> **Given text**
============
The Secretary of State was also expected to warn the Prime Minister over plans to involve Chinese tech giant Huawei in the UK’s 5G telecoms network.

A leak over Huawei from the National Security Council led to the sacking of Defence Secretary Gavin Williamson last week.

The Iranian president stressed his country did not want to pull out of the JCPOA deal.

“The path we have chosen today is not the path of war, it is the path of diplomacy. But diplomacy with a new language and a new logic,” he said.

However, he said the five powers would face a “very decisive reaction” if Iran’s nuclear case was referred to the United Nations Security Council.

The threats from Tehran to pull back from the deal mean it could potentially be back on track to building a bomb by early July.

Former foreign minister Alistair Burt told BBC radio: “The worrying aspect of this is that the Iranian response to American action increases the pressure in the region, increases the risk of accidental confrontation which could lead to something else.”
============
Data drawn from a collection:
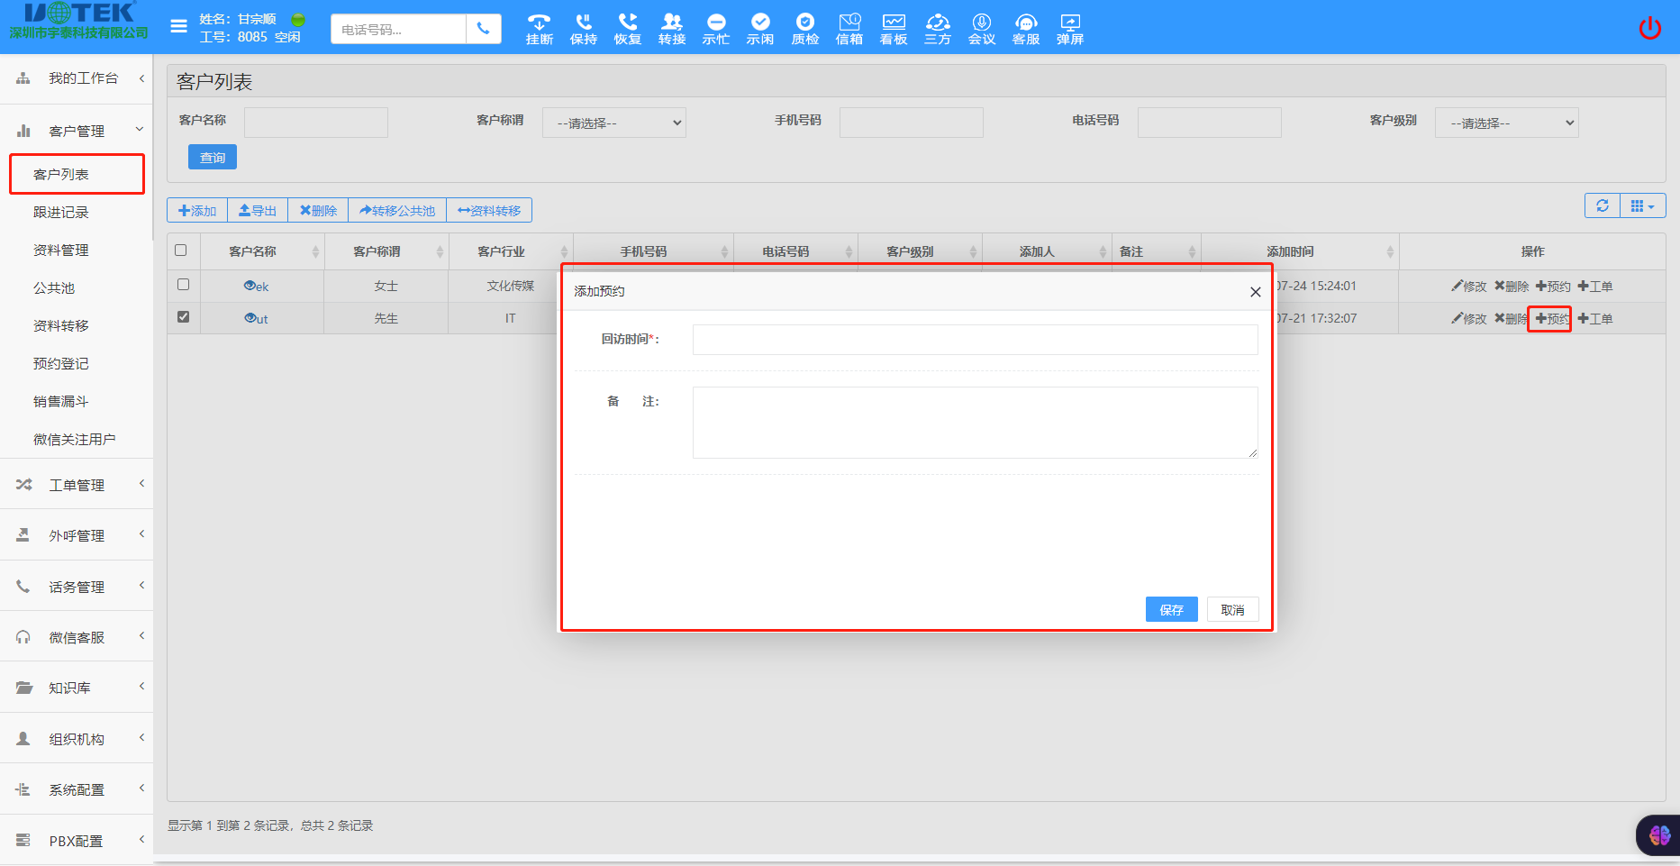Open the 质检 quality check icon
The height and width of the screenshot is (866, 1680).
click(x=804, y=29)
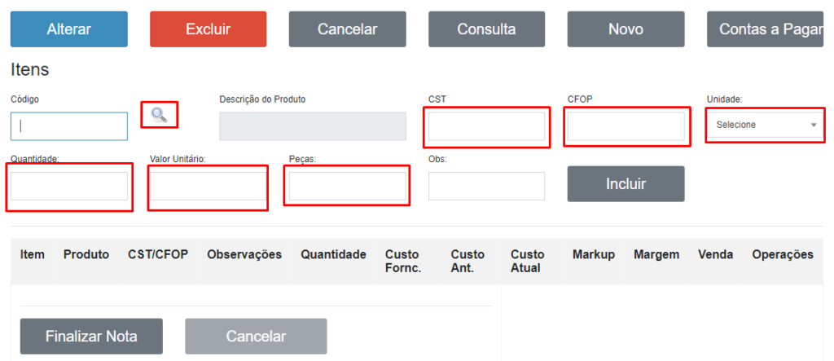Click the Descrição do Produto field
Screen dimensions: 834x361
click(312, 126)
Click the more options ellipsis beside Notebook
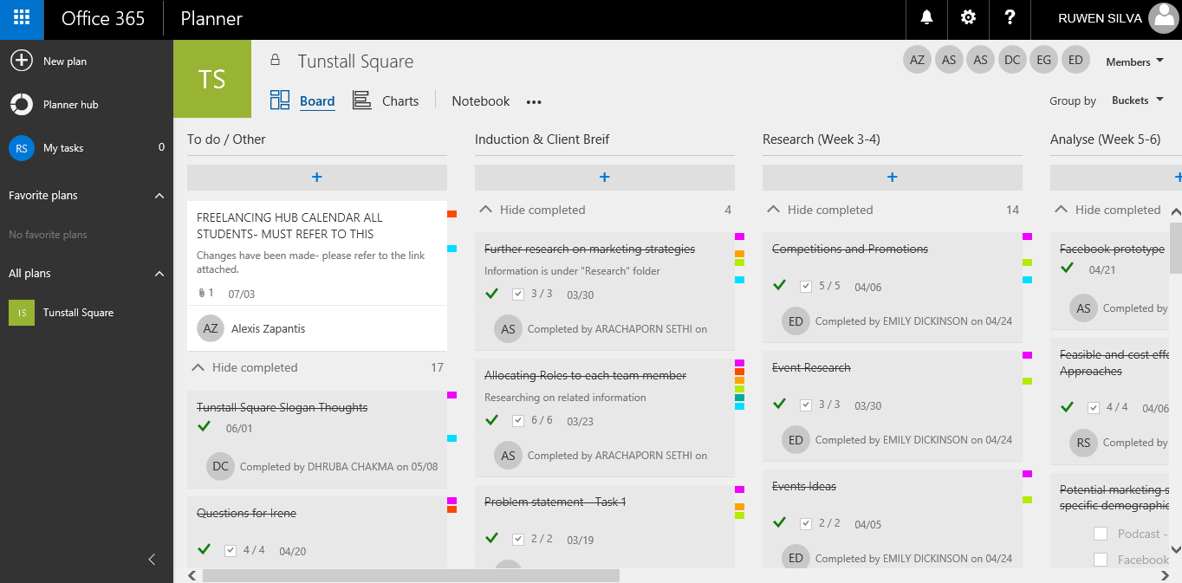 pos(534,102)
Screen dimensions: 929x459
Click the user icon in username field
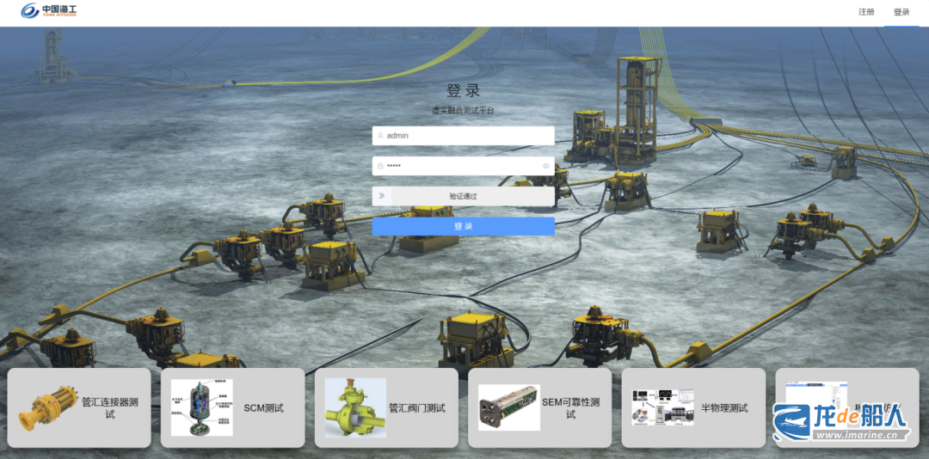pyautogui.click(x=380, y=136)
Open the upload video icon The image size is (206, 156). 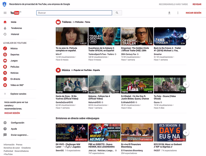(169, 13)
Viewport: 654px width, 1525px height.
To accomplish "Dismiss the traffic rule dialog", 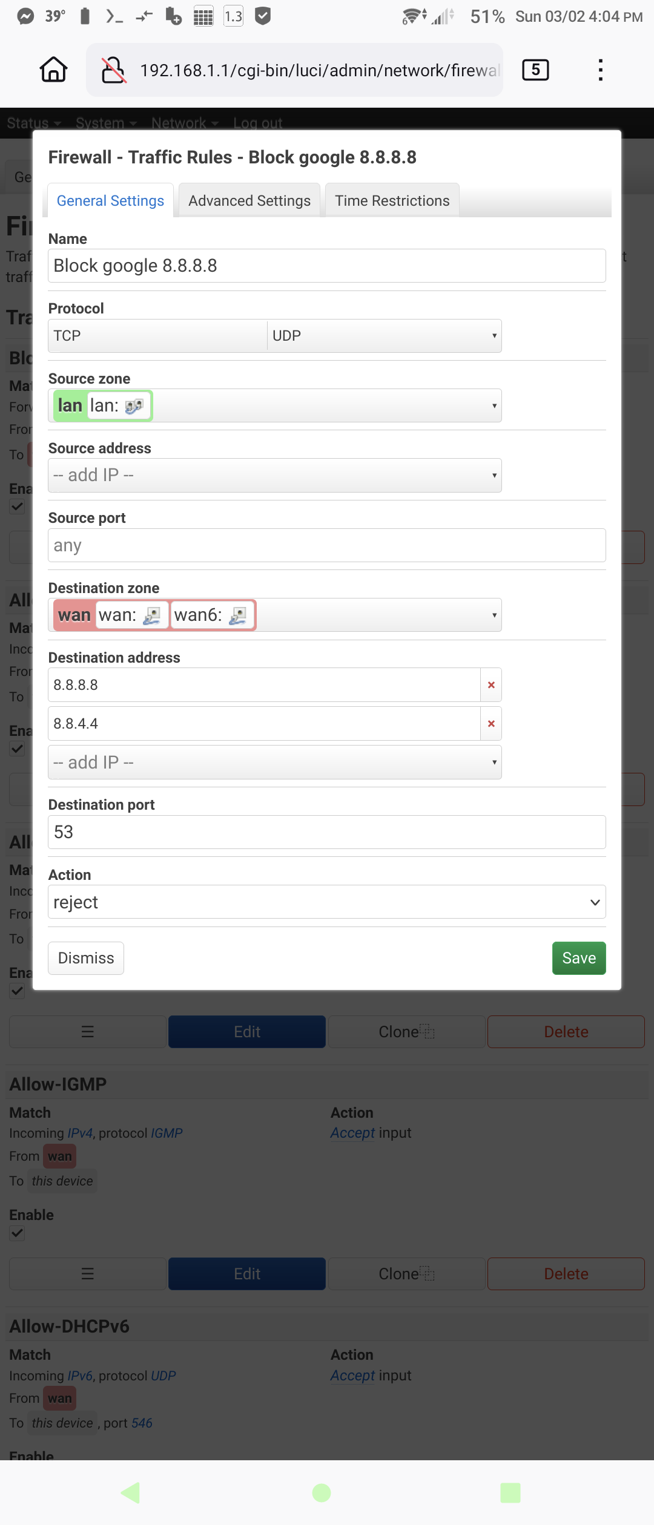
============
> **Work request 1**
Which official titles or positions does the news excerpt on Iran and Huawei mention?
> **Work request 2**
Continue the news excerpt on Iran and Huawei from its final sentence.

> **Answer section 1**
- Secretary of State
- Prime Minister
- Defence Secretary
- Iranian president
- Former foreign minister

> **Answer section 2**
France said it wanted to keep the Iran 2015 nuclear deal alive, but warned Tehran that if it were to not keep to its commitments then the question of triggering a mechanism that could lead to sanctions would be on the table.

The 2015 nuclear deal agreed by Iran, the five permanent members of the UN Security Council - the US, UK, France, China and Russia - and Germany, limited Iran’s capacity to produce nuclear fuel for 15 years.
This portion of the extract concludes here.